[Items listed in a dataset]
---*---
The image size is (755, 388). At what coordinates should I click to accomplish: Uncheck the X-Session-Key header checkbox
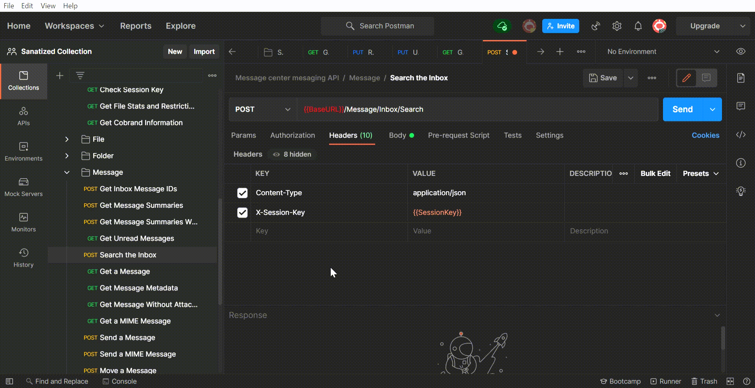[242, 212]
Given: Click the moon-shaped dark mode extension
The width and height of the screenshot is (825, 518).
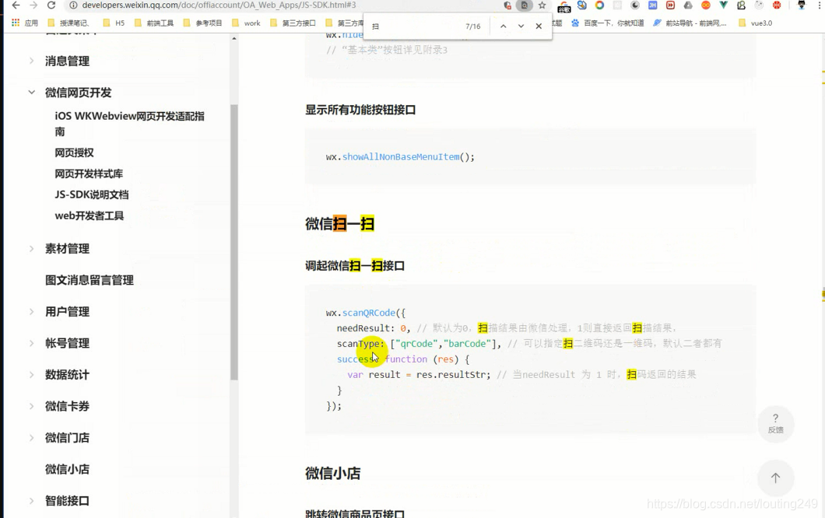Looking at the screenshot, I should (634, 5).
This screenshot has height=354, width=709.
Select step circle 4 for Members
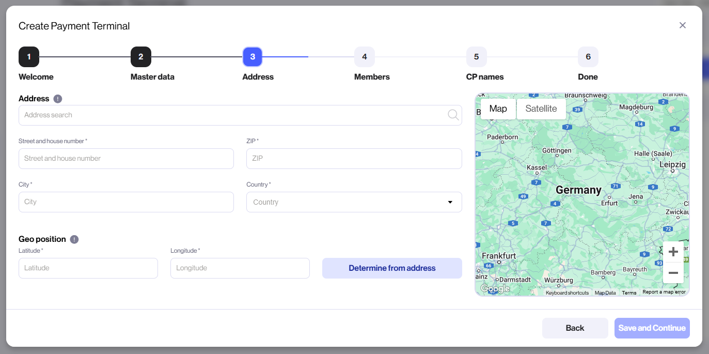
---*---
* Exercise instructions: In repeating the entries, exclude the pictures and alter nothing else.

* Finished task:
The image size is (755, 388). At what coordinates should I click to accomplish: Uncheck the X-Session-Key header checkbox
[242, 212]
Given: Click the moon-shaped dark mode extension
The width and height of the screenshot is (825, 518).
Looking at the screenshot, I should (634, 5).
This screenshot has height=354, width=709.
Select step circle 4 for Members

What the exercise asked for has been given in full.